The Spanish flu preyed on everyone, but unlike today, it wasn’t mostly the old and sick who suffered so much as the young — half of those who died were between ages 20 and 40. My grandparents, in their 20s during 1918, were in that demographic sweet spot.
Read more: Shady landlords and bootleggers ruled Seattle's last pandemic
My father dictated an oral history of his childhood years before he died in 1990. It’s very incomplete, but I will let him tell his flu story, what he remembered from when he was about 4 years old. My guess is this took place in late 1918 or early 1919:
“When dad returned from Alaska we moved to a basement apartment in the University District. … People were wearing masks over their faces because of the flu epidemic, and Mother nearly died. I remember the doctor coming to see her. She was dry and very flushed with fever, and breathing badly and [the doctor] apparently gave my father some bad news because my dad put his arm around me and we sat in the bedroom for a long time. He put me to bed, and I cried, because I knew something bad was going to happen.
“But she was still with us in the next morning, and the day after that, and the day after that, and we were so glad.
“I was told later that two days after Mother’s crisis the doctor himself had collapsed and died, apparently sick with pneumonia while still tending the sick as best he could. If my dad and I got influenza it must have been mild.”
My grandfather could be a rather stern Scandinavian papa, so the image of the two of them sitting vigil over my granny — with a physical sign of affection to boot — underscores the severity of the situation.
Dad’s account brings to mind a couple of other things. The city health officials encouraged people to go to the hospital if sick, but later encouraged them to stay home to be cared for by family members so that more severe cases could be tended by professionals. One problem with the stay-at-home approach was that it probably caused an undercount of flu cases. It’s sobering to realize the crisis grew so large that health care was rationed.
I’m struck that poor folk like my grandparents could afford to have a doctor make a house call, which suggests they were luckier than many. The doctor was not alone. Bristow says that “hundreds and hundreds” of American doctors and nurses died during the outbreak.
Holding on to such memories is important, Bristow says. The 1918-19 epidemic was largely forgotten, subsumed, she says, in the story of World War I. She too lost family (her great-grandparents) to the epidemic, but did not find out how they died until some 70 years later. In the event of a new pandemic we need to have the capacity to remember, she says, “so that we’re conscious of those who have suffered losses” and can tend to their long-term healing.

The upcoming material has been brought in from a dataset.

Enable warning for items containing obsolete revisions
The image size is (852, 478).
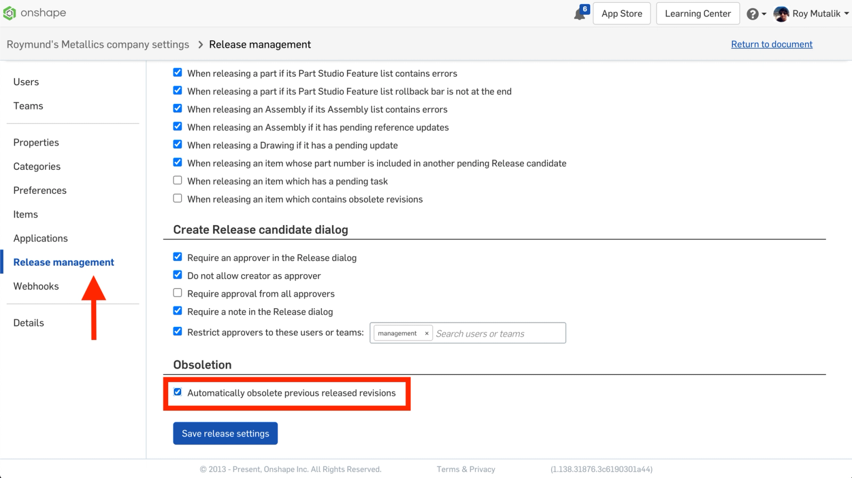tap(178, 199)
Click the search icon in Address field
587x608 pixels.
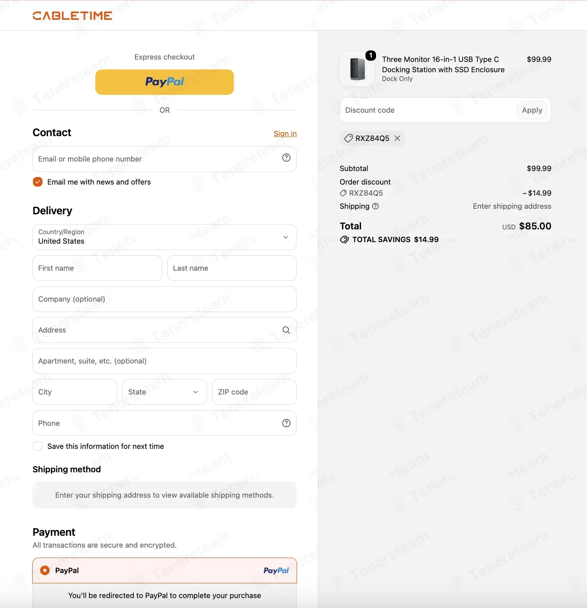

Bristow believes the current coronavirus situation should also be a reminder of the inequities of access to health care. Because records were not kept, it is unknown whether Spanish flu killed more or fewer Americans by race, class or immigrant groups, but it’s a good bet care was not equal, then or now.
My father went on to become a physician and by all accounts had a great bedside manner with patients. He was very moved by the self-sacrifice of his mother’s doctor, a nameless physician whose sacrifice has had an impact down through the generations of my family. Thanks to my dad’s memory, I won’t forget how much it meant to us.